* EXERCISE BRIEF:
Among the lines below, return each one that contains the word "Collapse".
Content starts
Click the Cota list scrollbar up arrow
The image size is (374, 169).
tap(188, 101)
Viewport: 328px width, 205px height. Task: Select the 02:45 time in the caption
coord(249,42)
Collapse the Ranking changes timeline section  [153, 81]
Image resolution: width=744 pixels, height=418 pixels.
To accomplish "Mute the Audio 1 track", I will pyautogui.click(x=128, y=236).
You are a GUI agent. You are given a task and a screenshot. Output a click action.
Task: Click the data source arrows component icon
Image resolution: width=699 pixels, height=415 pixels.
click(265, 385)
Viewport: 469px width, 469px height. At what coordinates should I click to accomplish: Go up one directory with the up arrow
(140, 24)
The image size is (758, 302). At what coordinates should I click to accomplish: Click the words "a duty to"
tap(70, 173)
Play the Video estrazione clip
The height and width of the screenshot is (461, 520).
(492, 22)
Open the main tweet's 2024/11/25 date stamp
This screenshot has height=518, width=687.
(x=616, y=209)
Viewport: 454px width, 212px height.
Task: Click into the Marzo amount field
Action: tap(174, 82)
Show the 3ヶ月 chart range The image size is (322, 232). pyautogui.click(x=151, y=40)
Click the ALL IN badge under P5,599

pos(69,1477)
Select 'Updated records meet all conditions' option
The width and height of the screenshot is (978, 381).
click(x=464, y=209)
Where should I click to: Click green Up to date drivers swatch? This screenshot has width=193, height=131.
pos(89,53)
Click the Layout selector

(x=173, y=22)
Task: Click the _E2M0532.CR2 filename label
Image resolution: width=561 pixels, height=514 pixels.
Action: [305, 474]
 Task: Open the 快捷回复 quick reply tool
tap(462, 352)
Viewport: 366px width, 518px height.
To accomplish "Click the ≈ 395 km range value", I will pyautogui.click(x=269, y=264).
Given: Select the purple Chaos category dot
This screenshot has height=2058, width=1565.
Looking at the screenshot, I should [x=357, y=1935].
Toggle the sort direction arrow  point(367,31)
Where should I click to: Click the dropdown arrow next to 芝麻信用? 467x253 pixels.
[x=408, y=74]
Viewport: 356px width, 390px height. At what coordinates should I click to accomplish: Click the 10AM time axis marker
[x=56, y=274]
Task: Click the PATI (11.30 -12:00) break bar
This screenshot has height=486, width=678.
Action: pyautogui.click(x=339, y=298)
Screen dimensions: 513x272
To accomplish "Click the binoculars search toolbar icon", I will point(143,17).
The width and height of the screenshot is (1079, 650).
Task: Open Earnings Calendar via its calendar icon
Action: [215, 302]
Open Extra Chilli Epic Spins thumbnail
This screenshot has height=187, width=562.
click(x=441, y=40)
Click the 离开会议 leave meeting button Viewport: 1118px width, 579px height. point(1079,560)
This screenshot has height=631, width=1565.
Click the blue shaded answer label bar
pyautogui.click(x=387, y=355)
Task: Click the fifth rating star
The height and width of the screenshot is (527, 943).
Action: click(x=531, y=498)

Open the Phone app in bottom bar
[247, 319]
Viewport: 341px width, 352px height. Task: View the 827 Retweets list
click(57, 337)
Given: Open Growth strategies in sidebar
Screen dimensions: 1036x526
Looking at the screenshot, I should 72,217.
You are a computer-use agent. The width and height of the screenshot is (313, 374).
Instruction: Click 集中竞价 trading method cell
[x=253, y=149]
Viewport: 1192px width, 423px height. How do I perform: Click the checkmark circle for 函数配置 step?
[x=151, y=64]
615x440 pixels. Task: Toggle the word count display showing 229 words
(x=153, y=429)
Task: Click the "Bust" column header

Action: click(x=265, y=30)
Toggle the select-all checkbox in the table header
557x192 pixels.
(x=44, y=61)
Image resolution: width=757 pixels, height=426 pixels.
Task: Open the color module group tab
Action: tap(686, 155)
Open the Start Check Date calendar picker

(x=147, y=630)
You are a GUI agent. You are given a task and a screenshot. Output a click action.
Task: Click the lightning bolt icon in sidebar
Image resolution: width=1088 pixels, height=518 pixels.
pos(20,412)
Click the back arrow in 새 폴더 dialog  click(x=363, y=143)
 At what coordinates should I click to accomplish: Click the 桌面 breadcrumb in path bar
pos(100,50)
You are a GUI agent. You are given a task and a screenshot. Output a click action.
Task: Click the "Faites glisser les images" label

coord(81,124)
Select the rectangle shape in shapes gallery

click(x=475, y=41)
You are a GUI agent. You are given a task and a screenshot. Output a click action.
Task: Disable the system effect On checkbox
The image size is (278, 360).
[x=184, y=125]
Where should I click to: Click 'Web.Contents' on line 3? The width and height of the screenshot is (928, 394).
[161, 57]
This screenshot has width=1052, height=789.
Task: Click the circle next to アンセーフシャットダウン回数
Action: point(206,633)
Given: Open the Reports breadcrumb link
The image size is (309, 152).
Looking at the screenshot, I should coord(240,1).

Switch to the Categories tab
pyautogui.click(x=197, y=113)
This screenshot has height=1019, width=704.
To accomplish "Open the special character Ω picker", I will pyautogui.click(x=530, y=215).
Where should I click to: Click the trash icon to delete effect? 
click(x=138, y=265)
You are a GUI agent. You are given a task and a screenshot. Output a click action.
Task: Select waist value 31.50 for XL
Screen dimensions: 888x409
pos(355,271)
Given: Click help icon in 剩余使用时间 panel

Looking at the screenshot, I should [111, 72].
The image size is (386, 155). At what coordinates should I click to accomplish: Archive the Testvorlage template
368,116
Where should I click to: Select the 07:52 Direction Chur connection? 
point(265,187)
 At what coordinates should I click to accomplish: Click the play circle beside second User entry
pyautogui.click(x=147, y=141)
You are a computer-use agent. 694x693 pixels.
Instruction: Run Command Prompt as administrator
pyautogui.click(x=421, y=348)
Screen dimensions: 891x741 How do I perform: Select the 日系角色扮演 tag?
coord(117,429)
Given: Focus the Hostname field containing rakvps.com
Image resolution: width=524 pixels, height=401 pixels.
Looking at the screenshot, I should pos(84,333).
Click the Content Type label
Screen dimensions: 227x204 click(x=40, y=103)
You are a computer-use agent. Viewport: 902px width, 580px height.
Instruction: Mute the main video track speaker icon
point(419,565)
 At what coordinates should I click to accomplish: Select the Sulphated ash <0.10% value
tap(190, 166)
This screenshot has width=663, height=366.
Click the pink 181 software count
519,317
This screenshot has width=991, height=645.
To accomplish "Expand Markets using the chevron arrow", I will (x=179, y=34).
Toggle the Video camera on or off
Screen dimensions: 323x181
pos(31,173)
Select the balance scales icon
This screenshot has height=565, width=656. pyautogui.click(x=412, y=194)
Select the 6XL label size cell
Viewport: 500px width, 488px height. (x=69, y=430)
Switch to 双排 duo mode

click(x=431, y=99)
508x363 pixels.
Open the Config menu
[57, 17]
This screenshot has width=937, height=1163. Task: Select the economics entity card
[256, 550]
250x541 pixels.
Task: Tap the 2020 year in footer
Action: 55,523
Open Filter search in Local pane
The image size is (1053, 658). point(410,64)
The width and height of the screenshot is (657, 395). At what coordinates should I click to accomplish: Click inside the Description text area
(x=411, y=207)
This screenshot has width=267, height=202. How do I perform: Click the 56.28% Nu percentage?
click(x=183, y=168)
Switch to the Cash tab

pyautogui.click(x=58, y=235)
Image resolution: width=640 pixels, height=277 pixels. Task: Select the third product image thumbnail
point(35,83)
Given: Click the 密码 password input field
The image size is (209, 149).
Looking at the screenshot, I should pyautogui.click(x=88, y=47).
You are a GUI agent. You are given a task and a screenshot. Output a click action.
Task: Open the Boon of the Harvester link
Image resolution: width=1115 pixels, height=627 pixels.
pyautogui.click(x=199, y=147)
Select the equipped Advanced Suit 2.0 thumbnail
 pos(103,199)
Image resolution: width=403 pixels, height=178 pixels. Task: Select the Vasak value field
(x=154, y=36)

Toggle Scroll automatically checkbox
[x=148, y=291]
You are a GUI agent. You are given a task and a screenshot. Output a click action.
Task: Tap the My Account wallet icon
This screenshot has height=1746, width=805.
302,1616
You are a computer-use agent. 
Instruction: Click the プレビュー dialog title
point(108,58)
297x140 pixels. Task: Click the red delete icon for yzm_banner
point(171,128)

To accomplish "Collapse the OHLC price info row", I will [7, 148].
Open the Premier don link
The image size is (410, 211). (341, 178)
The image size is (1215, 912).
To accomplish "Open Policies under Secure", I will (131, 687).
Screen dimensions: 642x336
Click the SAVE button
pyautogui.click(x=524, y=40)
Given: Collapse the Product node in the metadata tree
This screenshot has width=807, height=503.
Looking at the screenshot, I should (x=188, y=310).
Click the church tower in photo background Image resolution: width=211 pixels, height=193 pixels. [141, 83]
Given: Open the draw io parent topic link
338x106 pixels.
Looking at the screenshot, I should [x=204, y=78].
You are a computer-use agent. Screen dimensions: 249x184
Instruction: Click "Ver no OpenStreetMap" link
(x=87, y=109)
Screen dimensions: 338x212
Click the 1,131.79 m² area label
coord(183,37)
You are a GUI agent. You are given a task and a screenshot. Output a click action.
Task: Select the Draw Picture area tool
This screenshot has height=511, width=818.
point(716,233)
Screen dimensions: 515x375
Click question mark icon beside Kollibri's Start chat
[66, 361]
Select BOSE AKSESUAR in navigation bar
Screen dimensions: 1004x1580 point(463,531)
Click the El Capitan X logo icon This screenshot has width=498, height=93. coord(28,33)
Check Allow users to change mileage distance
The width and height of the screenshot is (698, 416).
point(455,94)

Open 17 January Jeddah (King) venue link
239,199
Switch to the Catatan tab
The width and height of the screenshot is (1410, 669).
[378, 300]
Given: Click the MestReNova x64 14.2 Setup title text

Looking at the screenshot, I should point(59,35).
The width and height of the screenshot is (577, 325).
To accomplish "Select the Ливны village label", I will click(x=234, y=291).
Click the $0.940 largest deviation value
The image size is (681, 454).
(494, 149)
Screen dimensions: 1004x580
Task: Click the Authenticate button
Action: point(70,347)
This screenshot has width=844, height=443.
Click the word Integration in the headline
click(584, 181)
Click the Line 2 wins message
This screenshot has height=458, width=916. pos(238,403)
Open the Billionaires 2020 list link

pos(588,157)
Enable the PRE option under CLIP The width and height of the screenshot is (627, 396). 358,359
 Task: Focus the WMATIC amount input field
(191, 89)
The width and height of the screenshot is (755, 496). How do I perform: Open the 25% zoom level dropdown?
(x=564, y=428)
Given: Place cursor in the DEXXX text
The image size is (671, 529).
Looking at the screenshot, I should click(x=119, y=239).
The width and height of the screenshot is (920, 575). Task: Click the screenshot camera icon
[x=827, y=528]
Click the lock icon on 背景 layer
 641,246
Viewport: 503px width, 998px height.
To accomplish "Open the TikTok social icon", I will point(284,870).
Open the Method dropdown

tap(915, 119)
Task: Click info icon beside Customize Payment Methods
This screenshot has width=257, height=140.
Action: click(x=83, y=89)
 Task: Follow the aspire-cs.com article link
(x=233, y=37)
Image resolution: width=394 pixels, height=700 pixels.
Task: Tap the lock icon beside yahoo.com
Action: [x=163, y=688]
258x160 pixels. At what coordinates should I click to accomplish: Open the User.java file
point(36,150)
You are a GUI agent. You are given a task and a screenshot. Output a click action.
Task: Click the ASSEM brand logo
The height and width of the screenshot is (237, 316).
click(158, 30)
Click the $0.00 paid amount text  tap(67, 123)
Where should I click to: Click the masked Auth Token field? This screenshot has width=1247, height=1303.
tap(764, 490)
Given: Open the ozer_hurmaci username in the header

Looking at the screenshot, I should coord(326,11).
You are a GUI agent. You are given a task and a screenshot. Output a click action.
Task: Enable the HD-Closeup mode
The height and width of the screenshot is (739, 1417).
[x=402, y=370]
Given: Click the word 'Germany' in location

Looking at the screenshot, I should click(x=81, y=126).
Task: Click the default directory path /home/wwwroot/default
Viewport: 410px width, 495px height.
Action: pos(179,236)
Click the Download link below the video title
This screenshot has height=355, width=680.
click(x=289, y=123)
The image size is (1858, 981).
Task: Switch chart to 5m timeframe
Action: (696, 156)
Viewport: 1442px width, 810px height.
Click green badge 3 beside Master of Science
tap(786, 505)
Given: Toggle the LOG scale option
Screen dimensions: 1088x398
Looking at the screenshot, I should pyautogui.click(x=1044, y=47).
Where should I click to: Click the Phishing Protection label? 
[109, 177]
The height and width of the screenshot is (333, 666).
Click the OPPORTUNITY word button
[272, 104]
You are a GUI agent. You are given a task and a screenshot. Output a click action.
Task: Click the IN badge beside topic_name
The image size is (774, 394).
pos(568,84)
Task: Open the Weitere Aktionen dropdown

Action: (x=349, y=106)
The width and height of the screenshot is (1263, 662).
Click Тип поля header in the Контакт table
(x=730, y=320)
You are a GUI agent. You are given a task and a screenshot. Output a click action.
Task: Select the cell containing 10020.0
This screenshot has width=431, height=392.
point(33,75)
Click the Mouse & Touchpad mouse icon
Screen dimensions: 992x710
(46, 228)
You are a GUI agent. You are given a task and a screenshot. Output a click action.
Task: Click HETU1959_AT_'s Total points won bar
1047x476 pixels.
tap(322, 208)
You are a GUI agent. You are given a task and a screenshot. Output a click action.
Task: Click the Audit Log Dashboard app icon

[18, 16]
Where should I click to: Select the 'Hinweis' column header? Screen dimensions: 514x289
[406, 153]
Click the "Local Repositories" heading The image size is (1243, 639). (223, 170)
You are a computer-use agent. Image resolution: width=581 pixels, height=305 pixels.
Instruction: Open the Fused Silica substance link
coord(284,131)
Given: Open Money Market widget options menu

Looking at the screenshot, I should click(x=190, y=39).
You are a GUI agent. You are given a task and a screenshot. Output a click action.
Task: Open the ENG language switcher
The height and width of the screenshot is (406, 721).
Content ends
* YOUR RESPONSE:
Collapse the Ranking changes timeline section  [153, 81]
To accomplish "Collapse the OHLC price info row", I will [7, 148].
Given: Collapse the Product node in the metadata tree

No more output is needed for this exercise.